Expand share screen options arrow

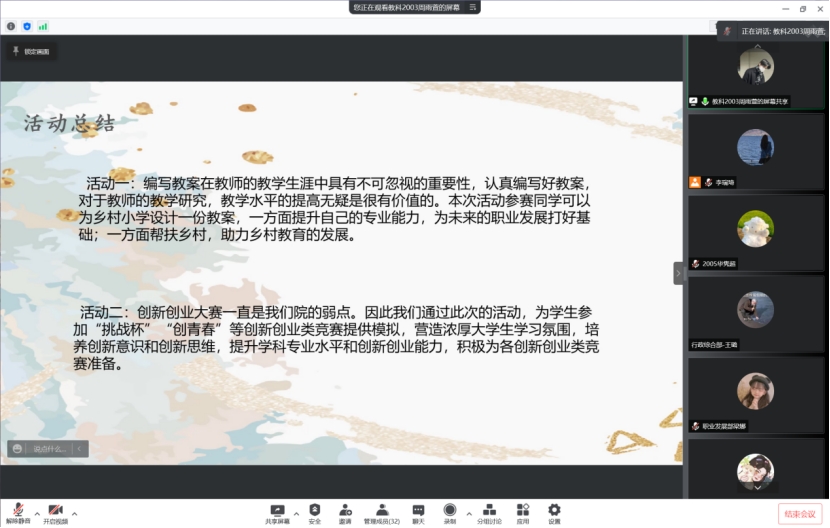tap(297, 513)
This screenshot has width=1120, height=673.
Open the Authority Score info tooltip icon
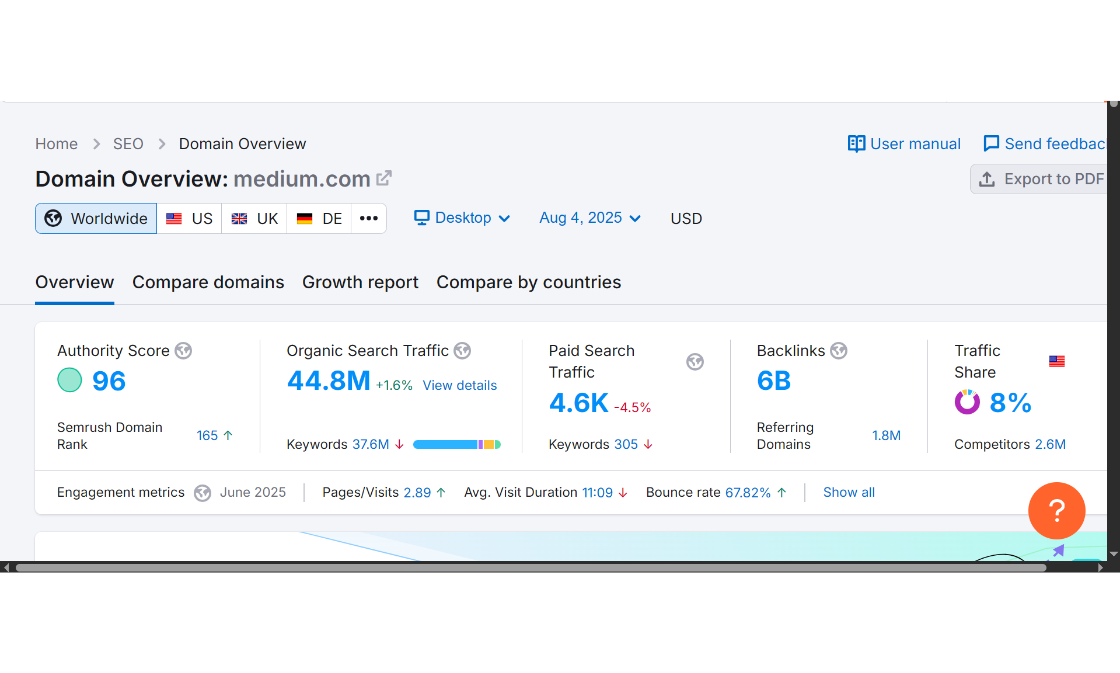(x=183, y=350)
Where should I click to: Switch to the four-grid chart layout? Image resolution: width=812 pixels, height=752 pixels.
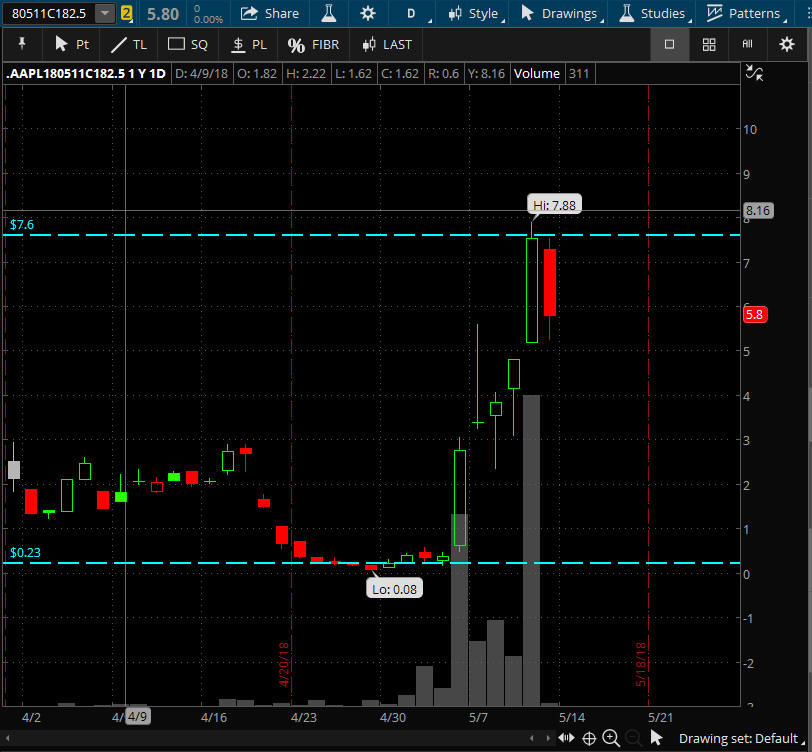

#### Try it:
After removing the pictures, restate the whole listing above word for word.

#### Result for this exercise:
Expand share screen options arrow

tap(297, 513)
This screenshot has width=1120, height=673.
Open the Authority Score info tooltip icon
(x=183, y=350)
Where should I click to: Switch to the four-grid chart layout? Image resolution: width=812 pixels, height=752 pixels.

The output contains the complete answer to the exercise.